The Demand-Pull View: When the Fed first suggested looking through (rental) housing services inflation, most were probably heartened by the notion that the Fed would "see through" the lagged nature of the measure and show more policy flexibility. But in its full context, the Fed is making a more questionable policy judgment that housing services are not as sensitive to labor market conditions as other services prices. This claim does not hold up well empirically. Job growth and wage growth—when taken together—are excellent predictors of the trajectory of housing PCE inflation, especially since the inflation methodology smooths through some of the volatility associated with real-time market rent measures.

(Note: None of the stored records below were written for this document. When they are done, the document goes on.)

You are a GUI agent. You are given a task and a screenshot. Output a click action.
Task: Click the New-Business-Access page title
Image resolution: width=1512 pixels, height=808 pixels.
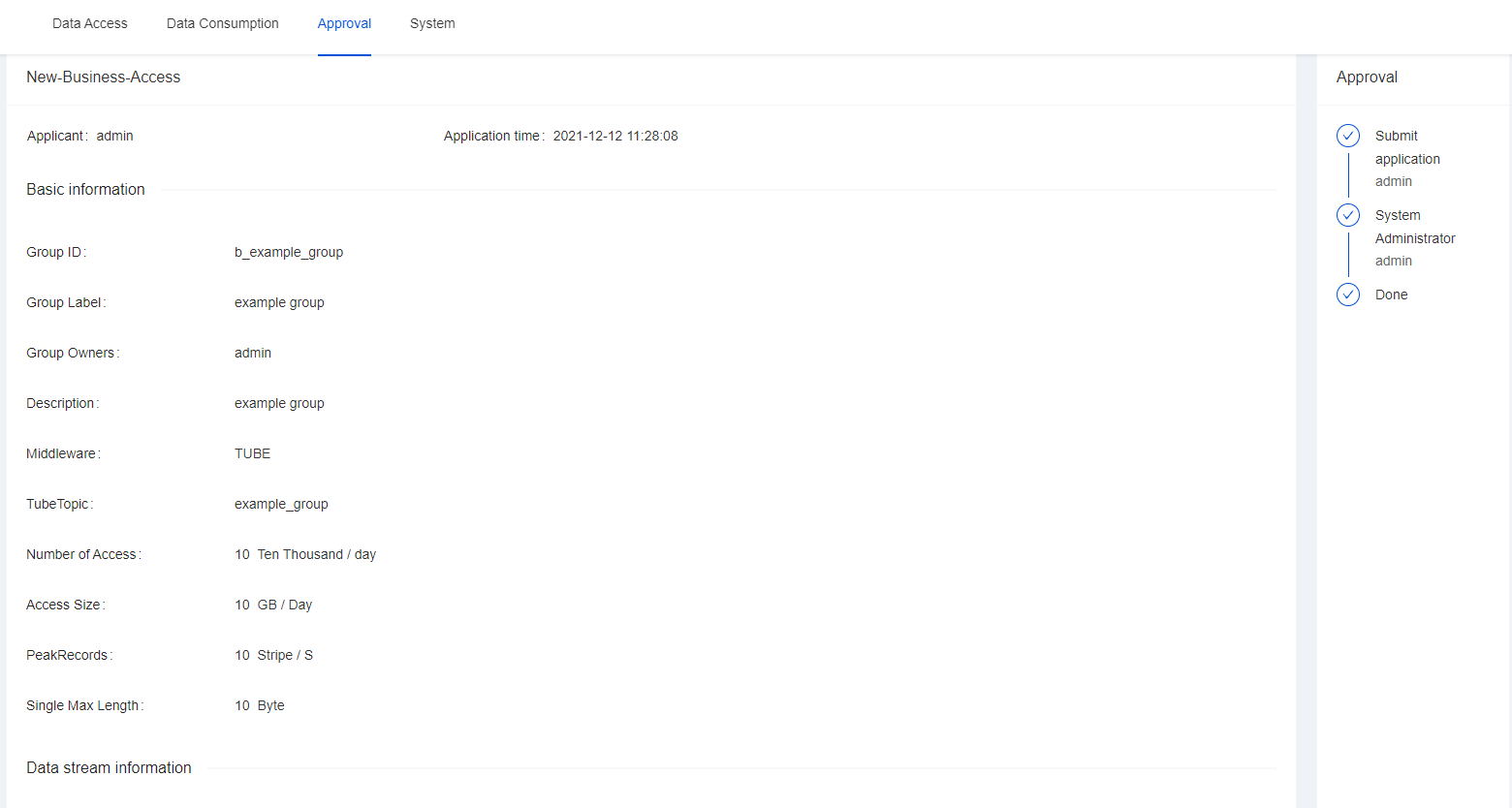[103, 78]
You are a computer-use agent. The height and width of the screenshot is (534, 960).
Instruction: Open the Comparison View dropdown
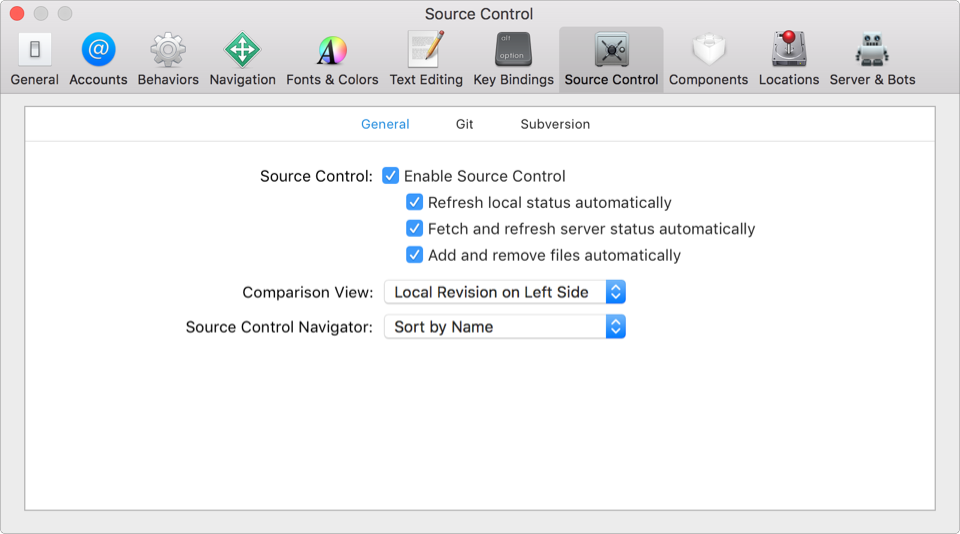point(505,292)
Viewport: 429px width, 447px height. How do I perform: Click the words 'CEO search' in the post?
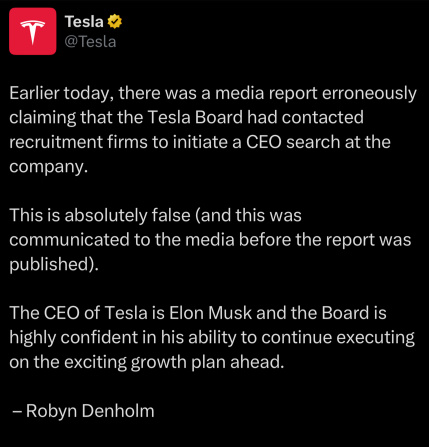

  • You don't have to take our word for it; Stock and Watson's paper on Slack and Cyclically Sensitive Inflation specifically note the reliable sensitivity of rental inflation relative to other inflation components. Yes, the measure lags market rents substantially, but timeliness and cyclical sensitivity are not equivalent.
  • Under the demand-pull view, the components worth elevating are those that are the most reliably sensitive to business cycle dynamics—and by extension labor market dynamics. That would include rent and owners' equivalent rent, but also other cyclically sensitive goods and services. These categories generally did spike with a lag relative to the strong economic growth tied to reopening and recovery. But as economic growth merely decelerates and normalizes, so too should the growth rate of prices.
  • The variation of nominal consumer spending growth can strain supply-constrained services AND goods potentially. Everyone (including ourselves) dispenses with the pure general equilibrium view of inflation when in a foxhole. But CSXHP narrowing of the relevant price pressures misses some of the critical linkages central to the demand-pull view.
  • The Fed should be tracking the pace of nominal consumer spending growth when trying to determine how inflationary current labor market conditions really are. We have seen growing evidence that nominal consumption growth and nominal retail sales are slowing back to a pre-pandemic and noninflationary pace, especially outside of the most volatile categories (e.g. gasoline, automobiles).

What we hope to find out in the coming months is the pace of labor income growth that is sufficient for bringing inflation down to more desirable rates. But that hope may go unrealized if the Fed is keen to aim for something much worse and act with sufficient speed and scale. Fed's view is leaning on 1) a misguided price aggregate, 2) a lagging measure (wage growth), and 3) a deeply unsettling goal for the unemployment rate.

Our own compass involves tracking data that is 1) more robustly sensitive to labor market conditions, 2) more timely (job growth, nominal consumption growth), and 3) more open to pathways that do not involve recessionary outcomes. Let's hope the Fed does not inadvertently foreclose the non-recessionary pathways that still could prove well within reach.